As stated above, this does not mean that you cannot “find a deal.”  For example, Tran Bankruptcy Law are bankruptcy attorneys with years of experience and the know how to be efficient and provide personal attention without the high fees.  This is due to the fact that Tran Bankruptcy Law have found ways to run their firms efficiently, while saving costs.  For example, Tran Bankruptcy Law have gone paperless, and learned how to use technology effectively to speed up the process.

Again, these are questions you should be asking your attorney.  Questions like, “Can you tell me YOUR bankruptcy process when preparing my case? Will I be contacting an attorney with all of my questions?  Do you receive my emails personally?  Do you know how to use Adobe?  Is there anyone else that handles my case?  Do you work on weekends?  What is your case load and how large is your staff?  Can you show me your process?”

If you take your time finding a bankruptcy attorney, you will find one the right attorney that meets your needs.

The Cost of Bankruptcy

Next you have to look at the actual cost of filing bankruptcy.

The old saying goes, not all cases are the same.  Everyone’s financial situation is different.  I have filed over 700 bankruptcy cases, and no one has the exact same situation.  If you already talked to an attorney, you probably heard that the fees depend on the complexity of the case.  In other words, your personal situation will make a large impact on the cost to file bankruptcy.

The lowest fees are generally provided for people who are on a fixed income (such as social security income), have no real estate, no car payment, are single with no dependents and have little to no assets.  In many cases, the amount of creditors and debt also factors into the costs.  To be fair, it is more work if you have more creditors.  On the other side, bankruptcy firms will charge more for clients who are married with dependents, who own real estate or a business, and have transferred property or sold assets etc.

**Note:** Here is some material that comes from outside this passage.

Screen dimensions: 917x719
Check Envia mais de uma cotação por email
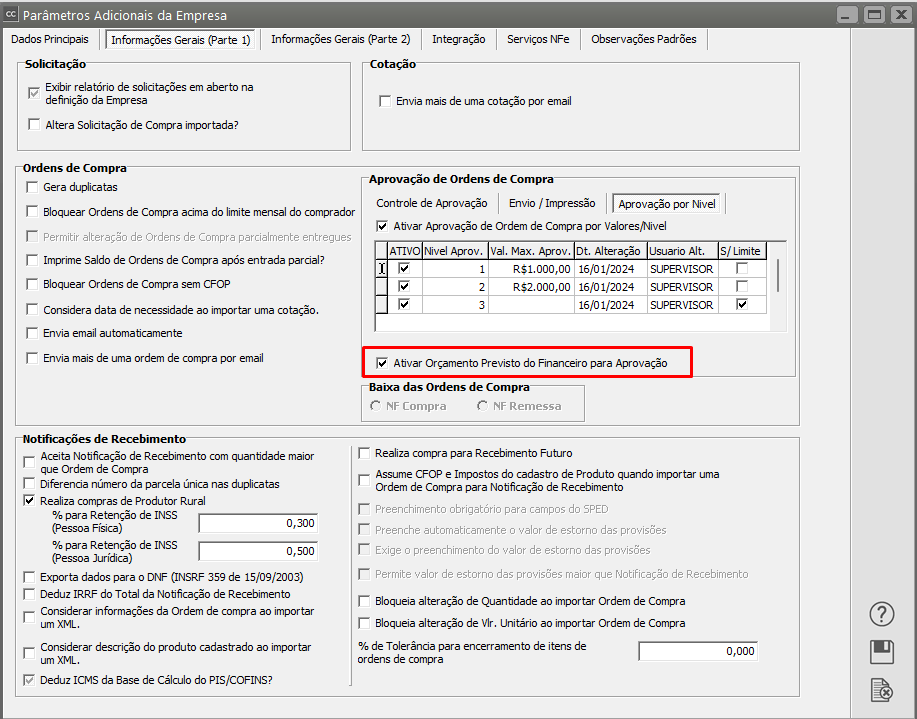tap(385, 101)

Ultimately if you are working, you will pay more than a person who is on social security, unemployment or disability. This is due to the fact that the attorney has to calculate your income.  This might sound simple, but if you have heard of the “means test,” or calculating “schedule I,” you will understand that it’s just…more work.

Chapter 7

There are different costs depending on the type of bankruptcy you file.  In a Chapter 7, costs are determined by the factors above.  Also keep in mind that there is a court filing fee.  Court filing fees also depend on the Chapter you are filing.  Additionally, there is a credit counseling and debtor education class that you have to take that costs money.   Below are other possible costs that you should discuss with your bankruptcy attorney:

  • Filing Fee
  • Credit Counseling Course
  • Debtor Education Course/Financial Management Course
  • Credit Report
  • Appraisals on your home and other real estate
  • Tax Transcripts
  • Copies / Mail
  • Court motions

Chapter 13

Like a Chapter 7, many of the costs above are incorporated into a Chapter 13.  However, a Chapter 13 requires more work from bankruptcy attorneys.  There are additional hearings and documentation that needs to be filed in a Chapter 13.  An attorney needs to prepare the Chapter 13 Plan which reorganizes your debt and calculates percentages that are paid to your creditors.

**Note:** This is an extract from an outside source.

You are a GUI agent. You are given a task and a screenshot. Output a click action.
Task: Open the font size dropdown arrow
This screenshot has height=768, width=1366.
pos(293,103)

Although most Chapter 13 attorneys charge the same, keep in mind that you can negotiate the upfront fees of a Chapter 13.  The remainder of the fees will be taken out of your Chapter 13 plan payments.   Therefore, in a Chapter 13, it is really important to find an attorney that you are comfortable with.  They are your attorneys for the entire Chapter 13.

Remember that finding an attorney will take some patience and some time.  The good news is that most bankruptcy attorneys offer free consultations and evaluations.  Therefore, there should be no reason not to talk to a number of attorneys before making your decision.